**Your task**
Each line of the data below that carries the word "switcher" needs to be copied.

**Input material**
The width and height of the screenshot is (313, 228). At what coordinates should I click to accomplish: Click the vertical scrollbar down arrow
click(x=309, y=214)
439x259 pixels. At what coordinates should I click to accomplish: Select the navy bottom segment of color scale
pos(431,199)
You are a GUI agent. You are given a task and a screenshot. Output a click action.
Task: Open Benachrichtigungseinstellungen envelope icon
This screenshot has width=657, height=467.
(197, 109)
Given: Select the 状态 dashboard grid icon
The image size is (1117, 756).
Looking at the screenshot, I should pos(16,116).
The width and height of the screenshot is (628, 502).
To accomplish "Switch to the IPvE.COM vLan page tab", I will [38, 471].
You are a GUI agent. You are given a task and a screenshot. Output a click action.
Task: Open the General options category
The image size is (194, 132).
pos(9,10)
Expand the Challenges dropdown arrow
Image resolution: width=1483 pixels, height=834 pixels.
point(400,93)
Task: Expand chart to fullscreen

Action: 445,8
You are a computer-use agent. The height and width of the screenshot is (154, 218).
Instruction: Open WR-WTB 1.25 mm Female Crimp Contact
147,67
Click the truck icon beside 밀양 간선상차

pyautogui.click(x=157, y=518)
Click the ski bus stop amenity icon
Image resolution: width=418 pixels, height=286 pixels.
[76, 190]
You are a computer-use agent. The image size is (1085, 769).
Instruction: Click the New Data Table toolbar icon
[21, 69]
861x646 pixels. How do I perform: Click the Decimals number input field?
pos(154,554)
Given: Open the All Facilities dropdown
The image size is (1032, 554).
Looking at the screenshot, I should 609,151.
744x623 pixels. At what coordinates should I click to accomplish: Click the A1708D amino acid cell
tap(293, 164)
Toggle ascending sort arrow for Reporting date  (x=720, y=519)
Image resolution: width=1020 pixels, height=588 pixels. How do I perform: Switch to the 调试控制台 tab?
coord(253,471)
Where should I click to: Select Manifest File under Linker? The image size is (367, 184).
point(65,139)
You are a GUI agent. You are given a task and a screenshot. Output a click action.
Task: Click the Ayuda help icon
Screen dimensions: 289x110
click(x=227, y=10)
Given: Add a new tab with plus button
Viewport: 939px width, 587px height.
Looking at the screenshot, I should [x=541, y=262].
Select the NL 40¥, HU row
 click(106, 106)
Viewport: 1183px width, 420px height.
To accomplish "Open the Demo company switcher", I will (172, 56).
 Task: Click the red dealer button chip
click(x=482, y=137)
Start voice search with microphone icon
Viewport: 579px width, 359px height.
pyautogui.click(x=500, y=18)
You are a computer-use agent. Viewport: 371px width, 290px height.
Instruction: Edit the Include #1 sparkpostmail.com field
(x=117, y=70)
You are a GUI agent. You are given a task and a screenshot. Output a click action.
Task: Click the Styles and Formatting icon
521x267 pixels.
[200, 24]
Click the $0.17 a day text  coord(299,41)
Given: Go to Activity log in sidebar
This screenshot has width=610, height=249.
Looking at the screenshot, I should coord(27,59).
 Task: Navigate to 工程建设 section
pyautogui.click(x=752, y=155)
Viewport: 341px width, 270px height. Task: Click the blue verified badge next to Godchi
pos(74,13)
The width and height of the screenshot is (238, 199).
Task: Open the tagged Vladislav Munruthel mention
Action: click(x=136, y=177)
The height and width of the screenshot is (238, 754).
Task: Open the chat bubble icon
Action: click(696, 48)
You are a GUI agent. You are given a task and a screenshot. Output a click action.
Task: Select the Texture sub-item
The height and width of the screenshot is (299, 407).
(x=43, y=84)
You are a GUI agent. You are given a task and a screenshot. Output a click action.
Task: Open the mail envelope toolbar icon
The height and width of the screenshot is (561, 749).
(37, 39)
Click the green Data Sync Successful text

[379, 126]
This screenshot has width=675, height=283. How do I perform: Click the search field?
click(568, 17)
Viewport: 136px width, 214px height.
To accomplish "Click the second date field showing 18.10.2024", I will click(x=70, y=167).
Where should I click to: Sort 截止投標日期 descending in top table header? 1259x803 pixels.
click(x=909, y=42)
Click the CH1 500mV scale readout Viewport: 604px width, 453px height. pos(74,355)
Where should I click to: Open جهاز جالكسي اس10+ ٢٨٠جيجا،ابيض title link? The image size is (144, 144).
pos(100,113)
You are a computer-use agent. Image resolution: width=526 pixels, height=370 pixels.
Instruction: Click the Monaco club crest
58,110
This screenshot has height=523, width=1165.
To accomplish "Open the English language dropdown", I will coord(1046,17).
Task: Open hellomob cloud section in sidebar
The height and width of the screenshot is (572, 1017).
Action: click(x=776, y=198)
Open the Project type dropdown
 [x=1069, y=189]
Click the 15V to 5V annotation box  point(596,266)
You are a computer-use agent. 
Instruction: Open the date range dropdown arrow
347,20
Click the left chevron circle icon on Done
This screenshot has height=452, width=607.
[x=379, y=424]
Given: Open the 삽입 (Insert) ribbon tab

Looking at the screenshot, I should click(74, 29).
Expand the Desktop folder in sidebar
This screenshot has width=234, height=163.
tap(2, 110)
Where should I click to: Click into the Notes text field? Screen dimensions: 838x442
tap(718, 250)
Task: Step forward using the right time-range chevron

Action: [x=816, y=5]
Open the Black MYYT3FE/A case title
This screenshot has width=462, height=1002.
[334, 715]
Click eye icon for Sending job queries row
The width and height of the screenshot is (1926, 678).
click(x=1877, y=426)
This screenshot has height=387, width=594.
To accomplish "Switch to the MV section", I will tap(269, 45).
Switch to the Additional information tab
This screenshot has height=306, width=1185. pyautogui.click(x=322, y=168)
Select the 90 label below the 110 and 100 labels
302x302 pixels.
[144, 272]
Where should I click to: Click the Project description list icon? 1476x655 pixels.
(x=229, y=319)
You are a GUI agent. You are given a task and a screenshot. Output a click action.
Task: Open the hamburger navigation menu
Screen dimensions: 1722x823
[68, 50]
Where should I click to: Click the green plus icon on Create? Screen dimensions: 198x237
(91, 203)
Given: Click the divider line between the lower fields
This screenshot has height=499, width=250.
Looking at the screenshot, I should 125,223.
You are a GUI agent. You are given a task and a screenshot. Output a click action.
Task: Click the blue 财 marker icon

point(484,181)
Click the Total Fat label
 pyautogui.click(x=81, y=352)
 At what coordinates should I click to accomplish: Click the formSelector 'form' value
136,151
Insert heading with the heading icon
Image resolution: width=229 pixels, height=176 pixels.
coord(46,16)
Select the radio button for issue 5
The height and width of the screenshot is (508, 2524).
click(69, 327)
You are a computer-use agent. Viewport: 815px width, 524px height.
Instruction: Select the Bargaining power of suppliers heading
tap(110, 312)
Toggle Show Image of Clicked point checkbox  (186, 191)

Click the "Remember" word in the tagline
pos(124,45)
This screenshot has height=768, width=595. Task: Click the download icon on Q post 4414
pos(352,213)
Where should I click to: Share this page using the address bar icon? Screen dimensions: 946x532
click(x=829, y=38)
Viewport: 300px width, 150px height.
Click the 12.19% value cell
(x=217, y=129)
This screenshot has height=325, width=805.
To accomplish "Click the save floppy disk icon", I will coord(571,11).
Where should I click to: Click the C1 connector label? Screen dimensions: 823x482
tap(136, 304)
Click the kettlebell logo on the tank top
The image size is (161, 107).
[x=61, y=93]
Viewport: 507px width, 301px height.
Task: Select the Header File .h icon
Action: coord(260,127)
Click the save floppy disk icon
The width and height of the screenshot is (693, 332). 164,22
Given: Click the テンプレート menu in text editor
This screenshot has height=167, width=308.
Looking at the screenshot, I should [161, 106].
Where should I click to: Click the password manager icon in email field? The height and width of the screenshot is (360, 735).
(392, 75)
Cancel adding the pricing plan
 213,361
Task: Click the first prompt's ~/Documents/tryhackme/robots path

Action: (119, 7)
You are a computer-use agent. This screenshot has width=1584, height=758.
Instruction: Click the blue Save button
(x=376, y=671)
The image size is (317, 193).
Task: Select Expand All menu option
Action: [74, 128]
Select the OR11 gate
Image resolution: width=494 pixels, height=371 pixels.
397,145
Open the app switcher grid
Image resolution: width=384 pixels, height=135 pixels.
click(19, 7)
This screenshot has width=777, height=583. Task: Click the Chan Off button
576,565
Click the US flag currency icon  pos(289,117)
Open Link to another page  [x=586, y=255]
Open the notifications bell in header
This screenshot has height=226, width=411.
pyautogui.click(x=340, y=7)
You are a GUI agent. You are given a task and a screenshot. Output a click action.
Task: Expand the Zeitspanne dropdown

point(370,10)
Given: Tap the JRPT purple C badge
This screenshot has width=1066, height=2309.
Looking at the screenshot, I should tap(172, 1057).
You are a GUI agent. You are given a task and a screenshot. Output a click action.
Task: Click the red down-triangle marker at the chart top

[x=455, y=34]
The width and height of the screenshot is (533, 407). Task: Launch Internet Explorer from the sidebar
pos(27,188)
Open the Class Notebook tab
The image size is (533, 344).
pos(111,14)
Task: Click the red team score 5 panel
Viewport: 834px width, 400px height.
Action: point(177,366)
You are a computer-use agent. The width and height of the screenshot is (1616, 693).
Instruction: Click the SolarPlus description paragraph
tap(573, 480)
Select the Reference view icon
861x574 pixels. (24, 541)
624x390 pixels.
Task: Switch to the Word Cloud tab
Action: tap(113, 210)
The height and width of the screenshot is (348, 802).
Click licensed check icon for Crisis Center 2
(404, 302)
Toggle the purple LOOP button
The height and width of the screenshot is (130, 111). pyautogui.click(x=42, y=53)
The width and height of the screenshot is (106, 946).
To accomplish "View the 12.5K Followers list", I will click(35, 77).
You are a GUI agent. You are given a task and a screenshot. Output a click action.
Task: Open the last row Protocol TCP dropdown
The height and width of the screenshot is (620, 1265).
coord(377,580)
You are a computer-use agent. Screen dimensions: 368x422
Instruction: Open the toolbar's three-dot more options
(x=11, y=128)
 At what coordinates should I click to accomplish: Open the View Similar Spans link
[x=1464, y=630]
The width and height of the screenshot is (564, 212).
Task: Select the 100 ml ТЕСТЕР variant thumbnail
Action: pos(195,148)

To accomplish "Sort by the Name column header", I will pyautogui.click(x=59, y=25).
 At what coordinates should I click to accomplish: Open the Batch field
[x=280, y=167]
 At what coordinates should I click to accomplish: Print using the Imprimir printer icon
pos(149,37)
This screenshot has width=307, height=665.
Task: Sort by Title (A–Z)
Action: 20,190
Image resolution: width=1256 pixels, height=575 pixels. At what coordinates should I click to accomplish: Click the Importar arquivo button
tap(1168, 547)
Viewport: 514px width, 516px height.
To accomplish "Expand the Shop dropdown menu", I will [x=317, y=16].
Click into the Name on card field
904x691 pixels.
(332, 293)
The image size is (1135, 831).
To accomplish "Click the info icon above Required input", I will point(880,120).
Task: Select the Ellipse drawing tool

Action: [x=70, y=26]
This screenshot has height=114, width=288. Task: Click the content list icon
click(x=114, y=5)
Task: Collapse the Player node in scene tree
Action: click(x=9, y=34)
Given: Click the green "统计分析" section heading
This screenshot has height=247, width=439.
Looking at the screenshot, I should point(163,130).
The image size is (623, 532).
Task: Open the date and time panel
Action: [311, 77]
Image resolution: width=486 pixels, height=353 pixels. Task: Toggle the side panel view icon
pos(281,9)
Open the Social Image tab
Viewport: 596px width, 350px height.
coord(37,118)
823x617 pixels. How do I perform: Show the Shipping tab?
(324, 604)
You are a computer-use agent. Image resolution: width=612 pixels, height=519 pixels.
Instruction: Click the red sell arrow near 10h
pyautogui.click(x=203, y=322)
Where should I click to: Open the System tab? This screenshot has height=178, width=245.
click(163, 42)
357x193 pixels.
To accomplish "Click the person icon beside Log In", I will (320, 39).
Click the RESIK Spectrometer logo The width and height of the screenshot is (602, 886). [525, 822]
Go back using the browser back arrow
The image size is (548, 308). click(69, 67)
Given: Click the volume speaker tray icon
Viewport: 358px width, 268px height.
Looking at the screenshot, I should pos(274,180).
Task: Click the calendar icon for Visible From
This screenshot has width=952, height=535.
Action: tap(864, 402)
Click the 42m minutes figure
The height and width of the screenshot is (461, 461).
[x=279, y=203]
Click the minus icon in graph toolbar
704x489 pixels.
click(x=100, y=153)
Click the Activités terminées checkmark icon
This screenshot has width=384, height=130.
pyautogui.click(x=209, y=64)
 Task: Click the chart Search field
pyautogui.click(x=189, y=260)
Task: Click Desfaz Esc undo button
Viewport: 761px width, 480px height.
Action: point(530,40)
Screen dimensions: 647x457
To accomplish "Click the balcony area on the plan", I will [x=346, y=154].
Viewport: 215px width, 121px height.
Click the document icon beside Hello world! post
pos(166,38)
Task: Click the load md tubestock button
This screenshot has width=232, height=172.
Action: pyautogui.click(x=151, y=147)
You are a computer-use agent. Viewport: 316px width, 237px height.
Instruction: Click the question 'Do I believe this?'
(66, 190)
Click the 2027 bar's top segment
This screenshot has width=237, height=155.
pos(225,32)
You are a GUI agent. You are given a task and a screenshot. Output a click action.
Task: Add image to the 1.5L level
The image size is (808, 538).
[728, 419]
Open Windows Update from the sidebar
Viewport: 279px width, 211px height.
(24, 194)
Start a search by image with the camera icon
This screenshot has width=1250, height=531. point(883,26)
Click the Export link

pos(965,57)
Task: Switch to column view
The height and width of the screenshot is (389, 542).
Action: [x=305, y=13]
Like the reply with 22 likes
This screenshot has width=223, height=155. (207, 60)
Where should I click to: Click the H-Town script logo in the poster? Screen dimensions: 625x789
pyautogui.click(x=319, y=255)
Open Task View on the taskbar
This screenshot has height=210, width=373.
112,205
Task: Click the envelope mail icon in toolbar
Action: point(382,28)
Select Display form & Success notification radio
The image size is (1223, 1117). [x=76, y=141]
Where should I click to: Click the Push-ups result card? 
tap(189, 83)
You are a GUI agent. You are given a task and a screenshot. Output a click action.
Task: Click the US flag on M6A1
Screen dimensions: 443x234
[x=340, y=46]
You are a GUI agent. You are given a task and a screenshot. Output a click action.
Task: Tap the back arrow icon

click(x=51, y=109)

**Response for this exercise**
To accomplish "Open the Demo company switcher", I will (172, 56).
Open the app switcher grid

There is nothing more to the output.